*** Opening of ENTRIES SHOWN ***
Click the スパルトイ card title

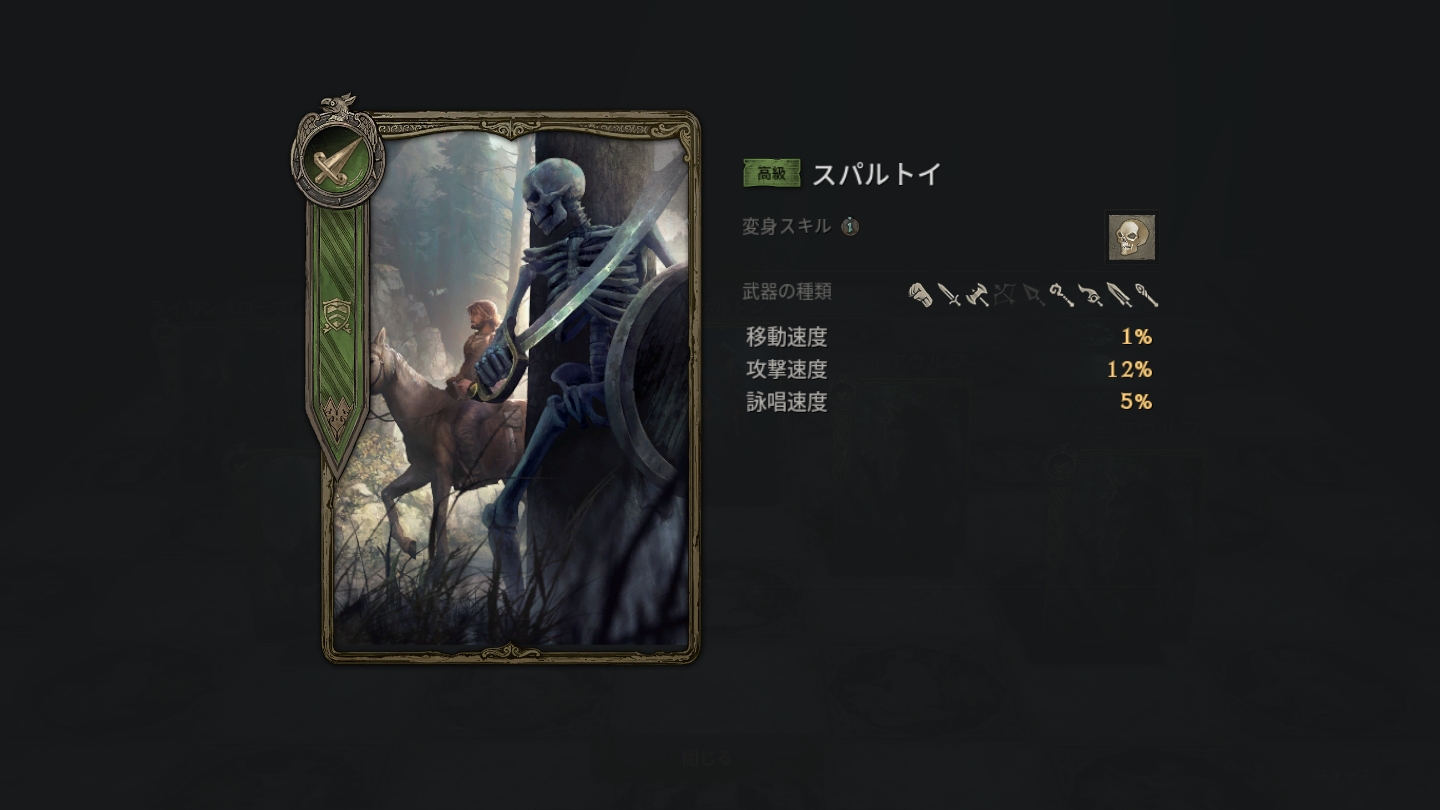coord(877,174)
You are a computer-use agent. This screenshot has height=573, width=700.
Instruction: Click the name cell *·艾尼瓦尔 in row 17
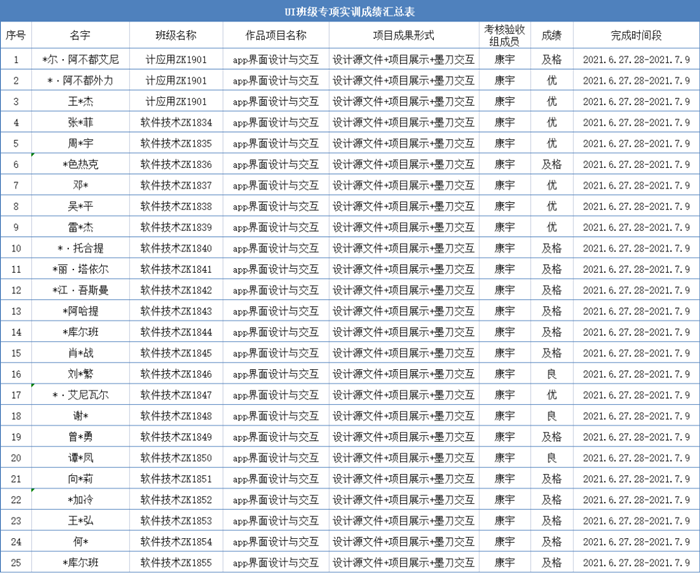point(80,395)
*** Close of ENTRIES SHOWN ***
## WHAT THE TASK ASKS
Retype all records exactly as shown above, images excluded.

## RESULT OF THE TASK
Click the スパルトイ card title

coord(877,174)
You are a computer-use agent. This screenshot has height=573, width=700.
Instruction: Click the name cell *·艾尼瓦尔 in row 17
point(80,395)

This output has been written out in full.